MacEdward Leach and the Songs of Atlantic Canada
Virgin Mary's Bank
Jim Rice NFLD 1 Tape 9 Track 5
Cape Broyle Audio:
Ballad / shipwreck

Now the evening star shone beauteous bright all on that fading day,
When to a lone and silent beach this virgin came to pray,
The hills and dales shone clearly the moonlight mellow fall,
On the banks of green where Mary knelt shone the brightest of them all.

Slow moving o'er the waters a gallant barque appeared,
Her joyful crew looked from the deck as to the land she steered,
Slow moving o'er dose sheltered heavens she floated like a swan,
With her wings of snow the waves below her pride and beauty shone.
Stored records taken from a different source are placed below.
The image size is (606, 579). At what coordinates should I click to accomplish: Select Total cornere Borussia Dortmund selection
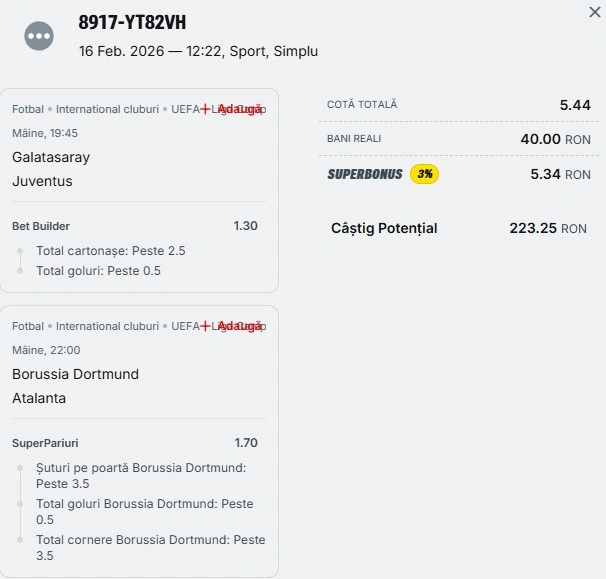pos(150,547)
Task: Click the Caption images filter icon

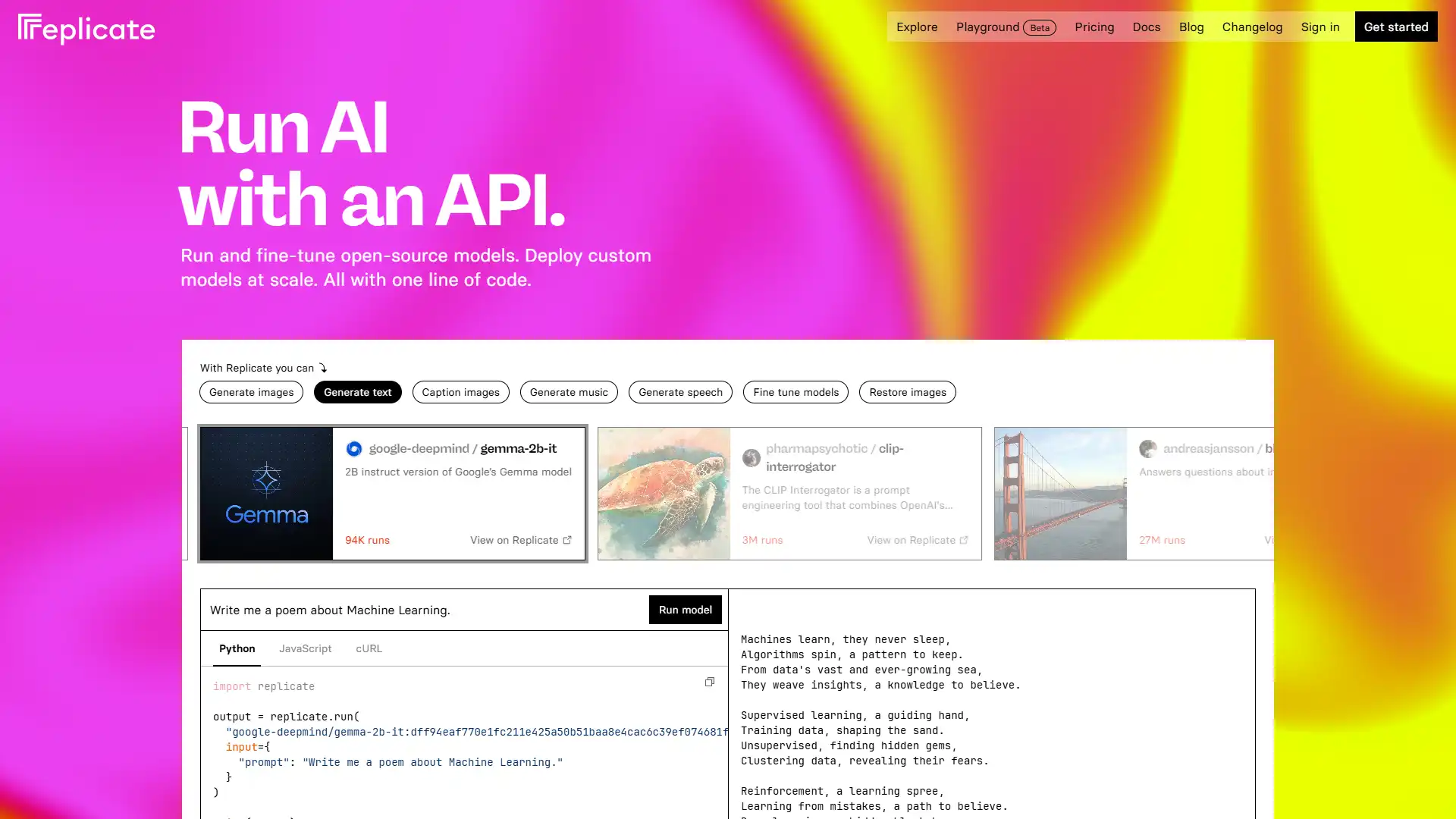Action: click(460, 391)
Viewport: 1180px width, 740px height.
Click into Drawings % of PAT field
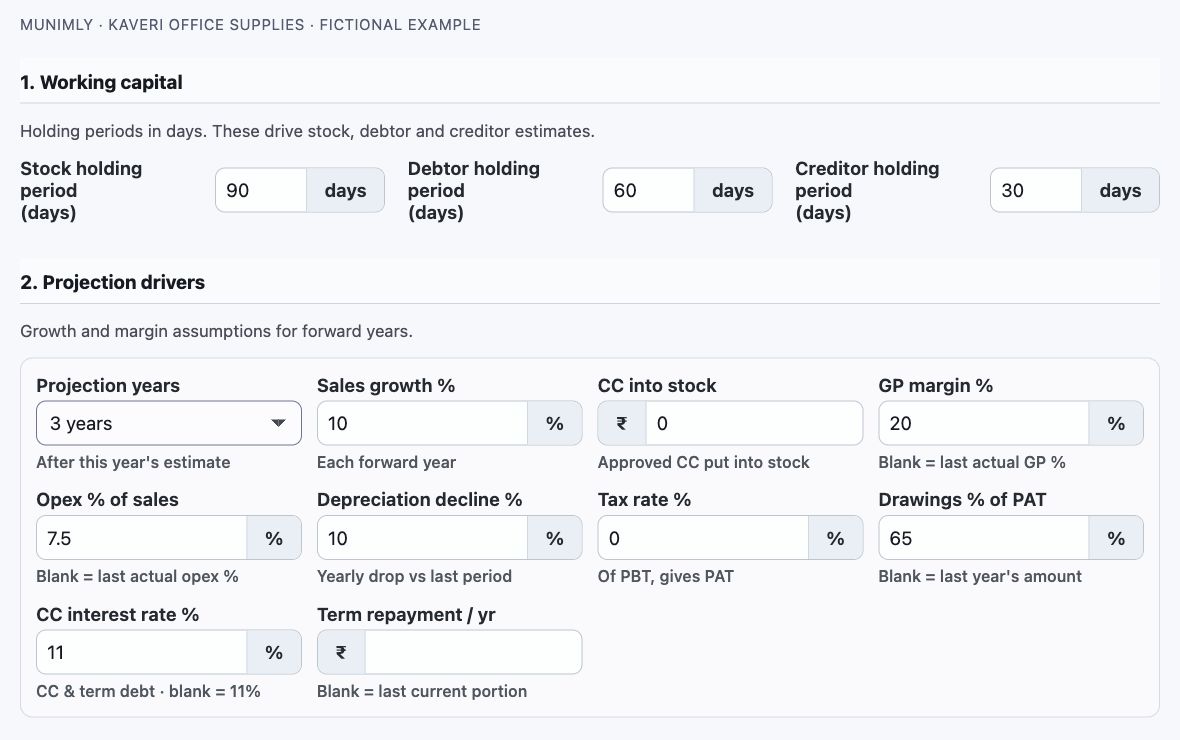[x=984, y=538]
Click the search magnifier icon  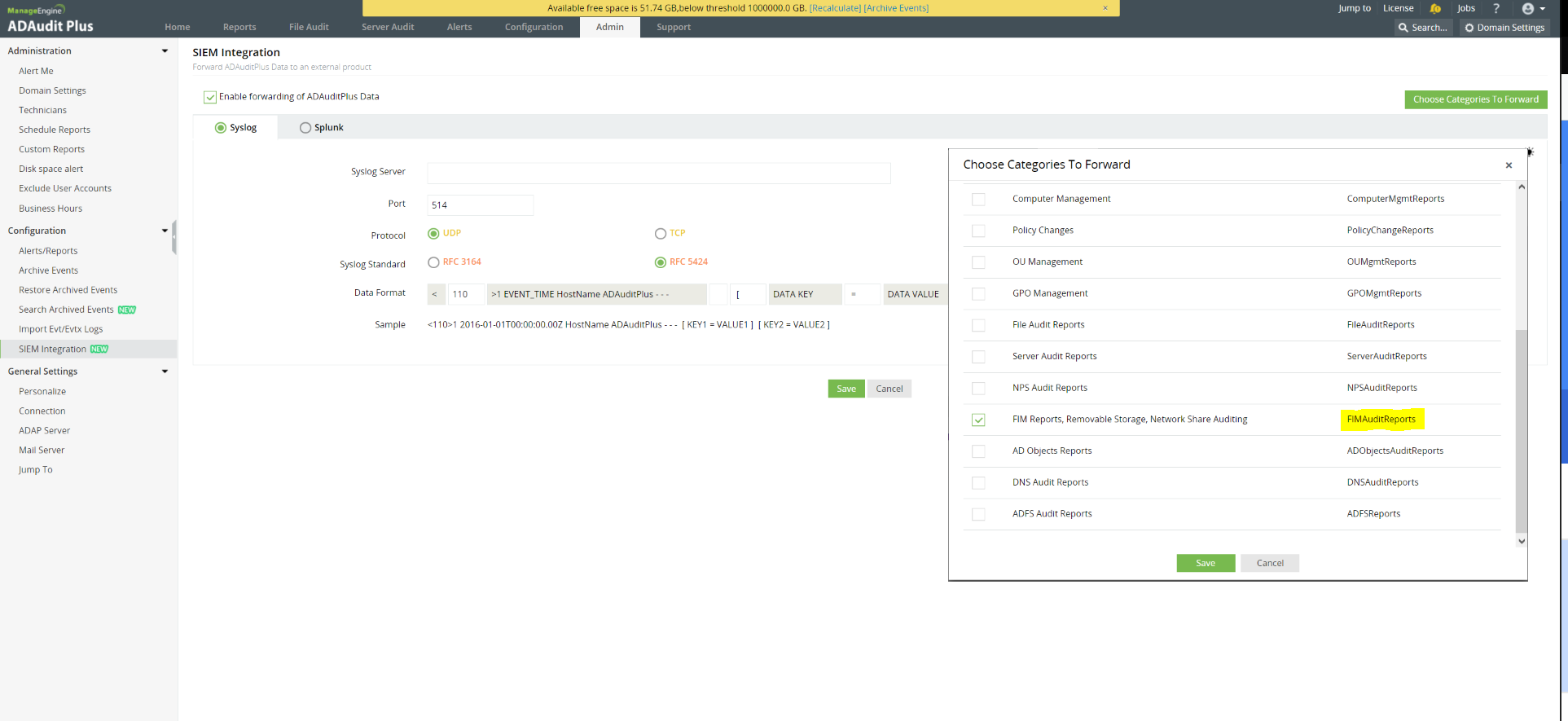point(1403,28)
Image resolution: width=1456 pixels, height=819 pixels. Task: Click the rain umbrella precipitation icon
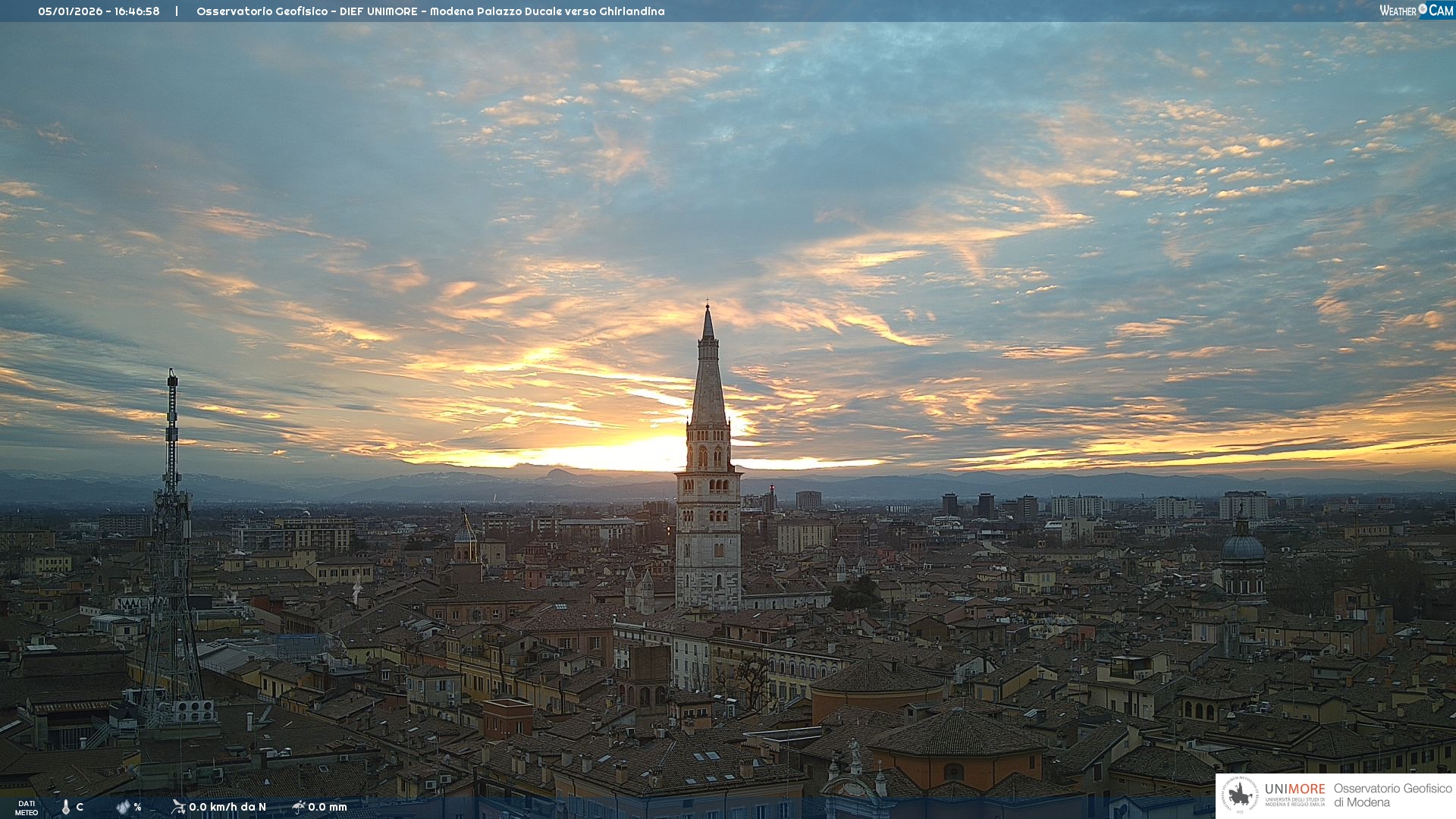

Now her captain spied a lady as he stood on the bow,
He marked the whiteness of her robe the radiance of her brow,
Her arms were fold most graciously all on her stainless breast,
And her eyes were cast to him and now to him her soul loved best.

He showed her to his sailors who hailed her with a cheer,
It was on that kneeling virgin they gazed with laughing cheer,
They madly swore a form so fair they never had seen before,
And they cursed that fainting lagging breeze that kept them from the shore.

The ocean from its bosom showed up its moonlight field,
And up it's angry billows rose to vindicate our queen,
The clouds came o'er the heavens and the darkness o'er the land,
That scoffing crew beheld no more that lady on the strand.

Now first the pealing thunder and the lightning flashed about,
Contending with those angry waves the tempest gave a shout,
Our vessel from a mountain wave came down with thundering shock,
Her timbers flew like scattered sprays on inside of a rock

A bright and purple dawning shone out a night of gore,
Where many a mangled corpse was seen on inside on this shore,
Until this day a fisherman showed where those scoffers sank,
And still they called this hill of green the Virgin Mary's Bank.


Notes

Sources:

History:

Text notes: The song tells of a shipwreck during a sudden storm off Virgin Mary's Bank.

Tune notes: A 4/4 metre tune with an "abba" form.